Les sénateurs ont commencé hier l’examen du projet de loi sur la refondation de l’école de Vincent Peillon en séance publique. Lors de l’ouverture des débats, le ministre de l’Education nationale a appelé à se « rassembler » autour du texte, estimant que « l’école appartient à tout le monde ». Il a indiqué attendre « beaucoup de ce débat ».

« Rien n’est défini » pour le groupe CRC

Le projet de loi avait déjà été adopté à l’Assemblée nationale grâce aux votes du PS, des radicaux de gauche et des écologistes. Le Front de gauche s’était abstenu, l’UMP et l’UDI avaient voté contre.

Au Sénat, le PS n’ayant pas la majorité, le résultat dépendra notamment des votes du groupe Communiste, républicain et citoyen (CRC). Sa présidente Eliane Assassi a indiqué que « pour l’heure, rien n’est défini ». La sénatrice Brigitte Gonthier-Maurin a précisé que le groupe défendra entre autres une scolarité obligatoire plus longue, de 3 à 18 ans contre 6 à 16 actuellement.

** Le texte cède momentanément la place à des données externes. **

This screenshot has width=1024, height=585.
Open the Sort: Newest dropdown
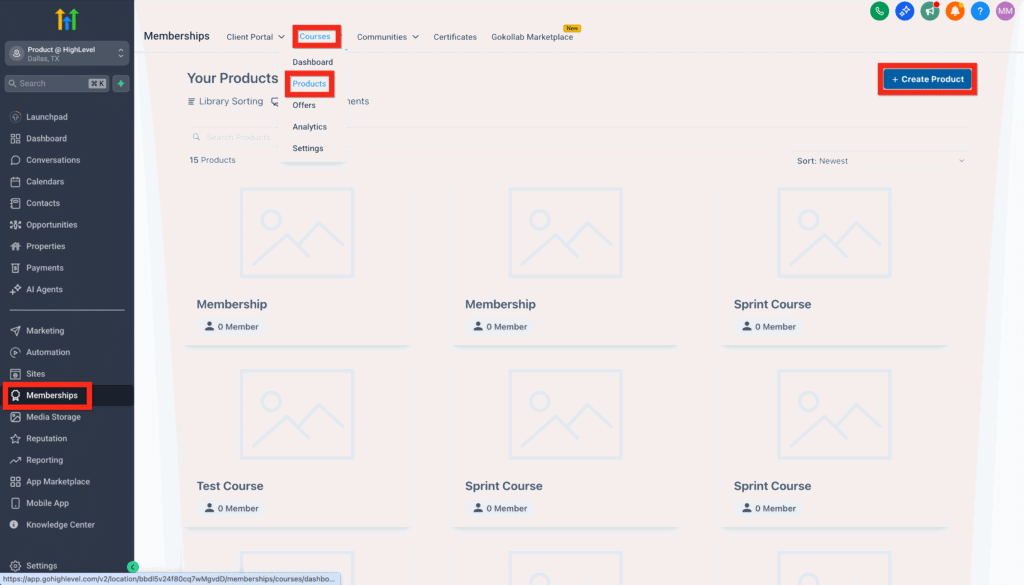881,161
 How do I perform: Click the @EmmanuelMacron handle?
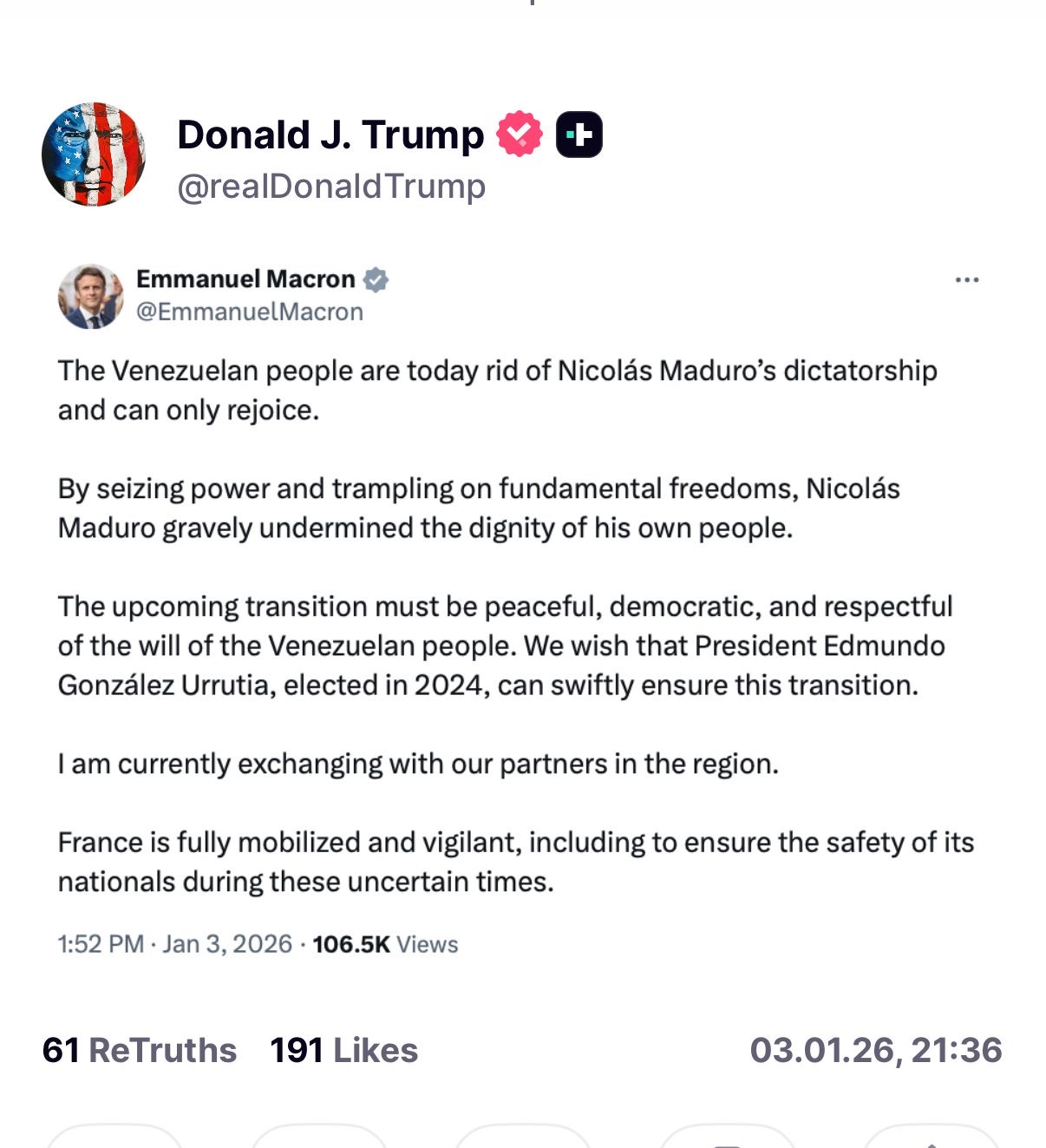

L’UMP et l’UDI-UC critiques

Le sénateur UMP Jean-Claude Carle a quant à lui annoncé qu’il était « très probable que le groupe UMP vote contre l’ensemble du projet de loi« . « Nous verrons si nos amendements seront retenus dans les débats », a-t-il déclaré. Les sénateurs du groupe en présenteront 128, dont l’instauration de « la scolarisation obligatoire dès 5 ans », l’intégration de « la grande section de maternelle à l’école primaire » et le resserrement des liens des Espé avec les universités.

Les sénatrices Catherine Morin-Desailly et Françoise Férat, du groupe UDI-UC, ont quant à elle jugé le texte  » incantatoire et verbeux ». Elles lui reprochent en particulier de ne pas comporter « un mot sur la lutte contre l’illettrisme« , et de « négliger » le sport, « traité dans les annexes ».

Les débats pourront durer, si nécessaire, jusqu’au 24 mai.